"Life does not accommodate you, it shatters you."
~ Florida Scott-Maxwell
(from The Measure of My Days)
Last week one of the TV stations was running back-to-back episodes of the 1980s comedy series, Cheers. I was busy with other things so I wasn’t attending to the program, but each time I heard the theme song, something glad arose inside. That was part of the attraction of the series. Not only was the writing excellent and the acting from the ensemble cast top notch, the theme song effectively gave us the gestalt of the fictional bar in Boston. When the series originally aired, I tried to catch it each week, and I would always listen to the theme song that began and ended each episode. For some reason, listening to the theme was just as important as watching the episode.
We Need Community
That Cheers theme reminded us of the need for community. It reminded us that when life throws us a curve, when disappointments abound, it is important to have a place to go “where everybody knows your name, and they’re always glad you came.” None of us escapes hardship in this life. No one is immune to misfortune. That is why it is important to have a community we can turn to.
What’s more, even in the good times we cannot do what we need to do to have a good life without help from others. There are numerous things I cannot do for myself and would not even know where to start. For example, I like to bake. One day it occurred to me that even though I rely upon baking soda for many recipes, I had no idea where it comes from. If other people were not producing it and packaging it, my life in the kitchen would be sorely limited.
There are numerous other examples of how we all need others for everyday living: flipping the light switch, turning the water faucet, setting the thermostat in the room, placing the garbage out on the curb – all represent actions which require a host of others to make work properly. Yet these are just everyday factors that occur and we seldom see any of the people who make those things happen. Our real sense of belonging comes from the people with whom we interact face-to-face, the people we personally connect with. They are our family, our community, our strength and our support.
Finding Community, Creating Family
We all have those days when life deals a cruel blow – an accident on the road, an illness, or a family tragedy. Maybe it is a betrayal, a job loss, or turn of events that seems to make the bottom fall out. Those are the days when community and friendship are all the more important. I hope you have that community. From my experience community occurs in two ways: it arises and it is sought out.

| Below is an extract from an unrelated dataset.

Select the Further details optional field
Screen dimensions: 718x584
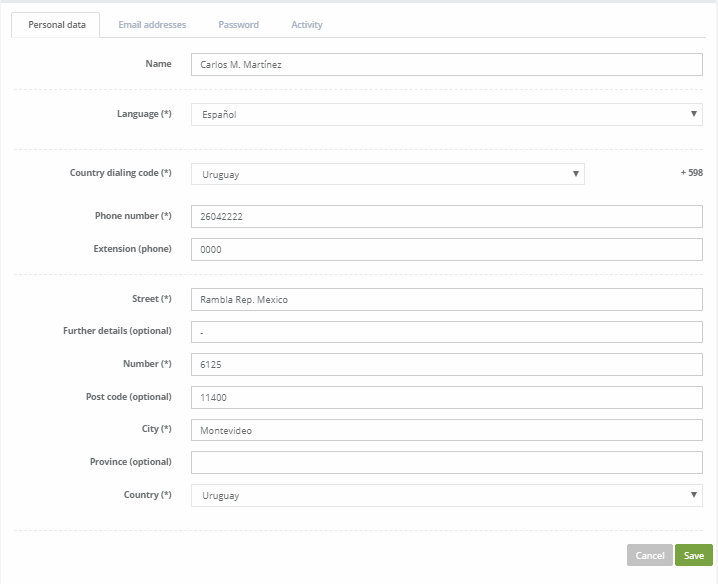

For most of us, though we have a family of origin, we also have a family of our own choosing. Sometimes the family of origin is fraught with so much baggage and unnecessary expectations, that one cannot find that support that is needed. Robert Frost famously wrote in his poem, “The Death of a Hired Man” that “Home is the place where, when you go have to there, they have to take you in.” Certainly, that is important to remember, but we also need that family that is there to cheer us on and support us, not just to take us in if they have to. That is where we find our true community and our true family.
That true community will often just arise out of out friendships and contacts. Community, however, is too important not to be sought out. Some find that community at church. Some find it in their neighborhood (though our modern neighborhoods are becoming places of isolation where we may be living in the company of strangers). Others find community in service organizations, civic clubs or in community projects. Your community could be a reading group, a choir or a Bible study group.
Whatever your community is, wherever you find family, be sure to nourish it during the good times so you will have someone to turn to in the bad times. On any given day, good or bad, it’s always good to go “where everybody knows your name, and they're always glad you came. You wanna be where you can see our troubles are all the same. You wanna be where everybody knows your name.”